Who doesn’t love a good soup when the fall weather comes?! There are so many varieties, and one of my favorites is butternut squash. I don’t think I have ever made a vegetable soup from the actual raw veggie, so I thought I would give it a whirl. I bought 2 medium sized butternut squash from my local grocer, did some cooking and mashing and spicing… and out came soup! It was pretty fulfilling to see it come to life from start to finish!
Roasted Butternut Squash Soup
Pieces:
- 2 medium sized butternut squash
- 5 carrots
- salt and pepper for seasoning
- one half of an onion, chopped into small pieces
- 3 tbsp. vegan butter
- one half cup apple cider
- 4-5 cups gluten free chicken broth (or more if you like it more soupy)
- 1 tsp. garlic salt
- 3 tbsp. cinnamon
- 2 tbsp. nutmeg
- 2 tbsp. dairy free creamer or sour cream
Process:
- Cut the butternut squash lengthwise, scoop out the seeds, and peel the carrots.
- Place the squash and carrots on a baking sheet, sprinkled with salt and pepper. Cook at 375 degrees for 60-90 minutes, until tender.
- Let the squash and carrots cool, about 30 minutes.
- Chop the carrots into small pieces, and scoop out the flesh of the squash, leaving the skin behind. Add to a large pot.
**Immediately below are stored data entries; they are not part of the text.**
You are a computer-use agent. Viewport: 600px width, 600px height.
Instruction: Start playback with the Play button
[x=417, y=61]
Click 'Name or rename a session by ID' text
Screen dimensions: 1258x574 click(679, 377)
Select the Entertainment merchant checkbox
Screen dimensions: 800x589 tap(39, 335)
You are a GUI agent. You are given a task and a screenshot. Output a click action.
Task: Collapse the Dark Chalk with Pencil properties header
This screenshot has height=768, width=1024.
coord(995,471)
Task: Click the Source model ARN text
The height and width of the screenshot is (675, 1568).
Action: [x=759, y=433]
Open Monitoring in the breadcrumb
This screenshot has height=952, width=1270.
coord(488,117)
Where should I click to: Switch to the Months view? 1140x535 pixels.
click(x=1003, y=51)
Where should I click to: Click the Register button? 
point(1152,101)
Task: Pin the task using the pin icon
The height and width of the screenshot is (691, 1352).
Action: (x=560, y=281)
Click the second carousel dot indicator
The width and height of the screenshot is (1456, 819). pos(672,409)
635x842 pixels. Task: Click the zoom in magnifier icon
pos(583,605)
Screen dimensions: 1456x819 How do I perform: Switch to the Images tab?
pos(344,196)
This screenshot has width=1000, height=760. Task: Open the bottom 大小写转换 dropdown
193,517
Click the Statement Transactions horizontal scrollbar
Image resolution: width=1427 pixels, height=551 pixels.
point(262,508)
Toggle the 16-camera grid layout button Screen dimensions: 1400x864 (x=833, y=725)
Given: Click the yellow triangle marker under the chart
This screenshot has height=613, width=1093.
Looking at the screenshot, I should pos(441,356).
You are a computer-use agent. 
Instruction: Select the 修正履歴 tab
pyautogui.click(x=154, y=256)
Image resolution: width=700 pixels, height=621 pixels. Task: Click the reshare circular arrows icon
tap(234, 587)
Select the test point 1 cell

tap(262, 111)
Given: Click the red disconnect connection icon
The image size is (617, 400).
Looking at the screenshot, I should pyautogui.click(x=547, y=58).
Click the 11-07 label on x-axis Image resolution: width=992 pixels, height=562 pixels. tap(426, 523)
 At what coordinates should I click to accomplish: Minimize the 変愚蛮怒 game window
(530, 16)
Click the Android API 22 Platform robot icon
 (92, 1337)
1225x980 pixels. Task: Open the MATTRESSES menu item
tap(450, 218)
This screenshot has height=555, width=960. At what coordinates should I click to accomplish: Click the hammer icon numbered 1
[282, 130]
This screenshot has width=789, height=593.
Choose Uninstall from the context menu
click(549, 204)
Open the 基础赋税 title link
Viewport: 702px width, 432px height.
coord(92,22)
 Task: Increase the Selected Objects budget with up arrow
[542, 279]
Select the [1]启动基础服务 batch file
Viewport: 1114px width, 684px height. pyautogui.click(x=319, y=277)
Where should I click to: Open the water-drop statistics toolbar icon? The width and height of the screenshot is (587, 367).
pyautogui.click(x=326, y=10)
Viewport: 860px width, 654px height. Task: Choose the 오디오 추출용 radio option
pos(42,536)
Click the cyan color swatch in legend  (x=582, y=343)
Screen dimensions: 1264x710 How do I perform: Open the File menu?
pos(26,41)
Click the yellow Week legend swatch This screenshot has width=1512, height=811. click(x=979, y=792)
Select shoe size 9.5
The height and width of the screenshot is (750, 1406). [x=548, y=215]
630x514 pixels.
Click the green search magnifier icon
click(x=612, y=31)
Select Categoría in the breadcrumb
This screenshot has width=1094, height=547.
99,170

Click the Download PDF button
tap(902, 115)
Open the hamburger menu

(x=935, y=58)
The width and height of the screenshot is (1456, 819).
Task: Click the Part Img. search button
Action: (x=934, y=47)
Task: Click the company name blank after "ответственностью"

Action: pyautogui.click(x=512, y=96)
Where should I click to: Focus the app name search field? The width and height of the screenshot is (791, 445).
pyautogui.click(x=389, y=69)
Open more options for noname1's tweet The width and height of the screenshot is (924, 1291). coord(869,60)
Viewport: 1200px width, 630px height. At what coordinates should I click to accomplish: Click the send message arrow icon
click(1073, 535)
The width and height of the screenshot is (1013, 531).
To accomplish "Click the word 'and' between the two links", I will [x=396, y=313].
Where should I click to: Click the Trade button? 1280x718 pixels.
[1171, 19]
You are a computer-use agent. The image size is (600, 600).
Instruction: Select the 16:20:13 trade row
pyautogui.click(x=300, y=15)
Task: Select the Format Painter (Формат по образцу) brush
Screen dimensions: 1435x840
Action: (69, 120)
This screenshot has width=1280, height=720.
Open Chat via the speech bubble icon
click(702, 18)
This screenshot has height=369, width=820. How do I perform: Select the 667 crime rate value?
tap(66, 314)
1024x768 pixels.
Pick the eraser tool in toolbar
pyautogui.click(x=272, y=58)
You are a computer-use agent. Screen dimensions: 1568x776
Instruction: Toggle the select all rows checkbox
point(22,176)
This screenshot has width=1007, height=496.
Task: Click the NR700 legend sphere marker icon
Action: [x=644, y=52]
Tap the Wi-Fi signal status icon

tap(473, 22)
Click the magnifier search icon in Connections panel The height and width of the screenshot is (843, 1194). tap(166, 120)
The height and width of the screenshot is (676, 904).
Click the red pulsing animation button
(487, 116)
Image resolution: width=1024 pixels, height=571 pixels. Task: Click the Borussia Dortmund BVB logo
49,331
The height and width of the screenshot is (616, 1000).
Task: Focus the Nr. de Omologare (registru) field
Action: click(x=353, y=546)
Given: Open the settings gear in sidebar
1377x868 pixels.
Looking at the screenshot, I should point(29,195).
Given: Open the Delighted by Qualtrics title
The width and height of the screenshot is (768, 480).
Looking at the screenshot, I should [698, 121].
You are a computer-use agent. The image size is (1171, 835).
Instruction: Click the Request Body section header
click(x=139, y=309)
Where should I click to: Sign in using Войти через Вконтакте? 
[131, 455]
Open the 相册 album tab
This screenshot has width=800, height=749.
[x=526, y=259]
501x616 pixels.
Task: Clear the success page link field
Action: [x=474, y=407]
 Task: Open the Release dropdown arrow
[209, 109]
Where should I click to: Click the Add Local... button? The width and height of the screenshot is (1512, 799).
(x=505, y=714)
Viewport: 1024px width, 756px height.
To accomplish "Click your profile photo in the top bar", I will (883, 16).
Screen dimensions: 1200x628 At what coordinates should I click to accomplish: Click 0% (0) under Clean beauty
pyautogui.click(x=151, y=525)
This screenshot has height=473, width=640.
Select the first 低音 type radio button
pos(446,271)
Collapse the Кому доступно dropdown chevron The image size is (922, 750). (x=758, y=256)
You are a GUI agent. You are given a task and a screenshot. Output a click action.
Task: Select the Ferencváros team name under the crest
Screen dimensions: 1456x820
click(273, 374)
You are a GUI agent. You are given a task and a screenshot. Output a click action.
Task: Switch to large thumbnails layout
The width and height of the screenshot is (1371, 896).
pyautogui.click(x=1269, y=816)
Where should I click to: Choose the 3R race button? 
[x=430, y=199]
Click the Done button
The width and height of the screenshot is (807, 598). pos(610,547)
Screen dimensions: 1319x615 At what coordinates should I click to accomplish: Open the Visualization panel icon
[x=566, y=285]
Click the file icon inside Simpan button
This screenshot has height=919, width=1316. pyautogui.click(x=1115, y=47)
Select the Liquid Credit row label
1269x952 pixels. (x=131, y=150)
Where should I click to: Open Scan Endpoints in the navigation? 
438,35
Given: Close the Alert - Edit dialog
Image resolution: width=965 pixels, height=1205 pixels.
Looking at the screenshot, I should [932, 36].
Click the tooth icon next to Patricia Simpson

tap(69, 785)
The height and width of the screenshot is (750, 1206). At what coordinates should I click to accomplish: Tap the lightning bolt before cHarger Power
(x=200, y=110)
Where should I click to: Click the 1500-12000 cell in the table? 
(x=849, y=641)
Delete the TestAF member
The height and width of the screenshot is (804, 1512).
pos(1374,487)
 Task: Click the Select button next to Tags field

- Add chopped onions, butter, apple cider, chicken broth, garlic salt, cinnamon, and nutmeg and use a mixer to combine. I use a hand mixer… but you could also add them to a food processor and get the same results.
- Beat on high until well blended and smooth… to your soup texture liking!
- Serve with a swirl of dairy free creamer or sour cream, and salt and pepper.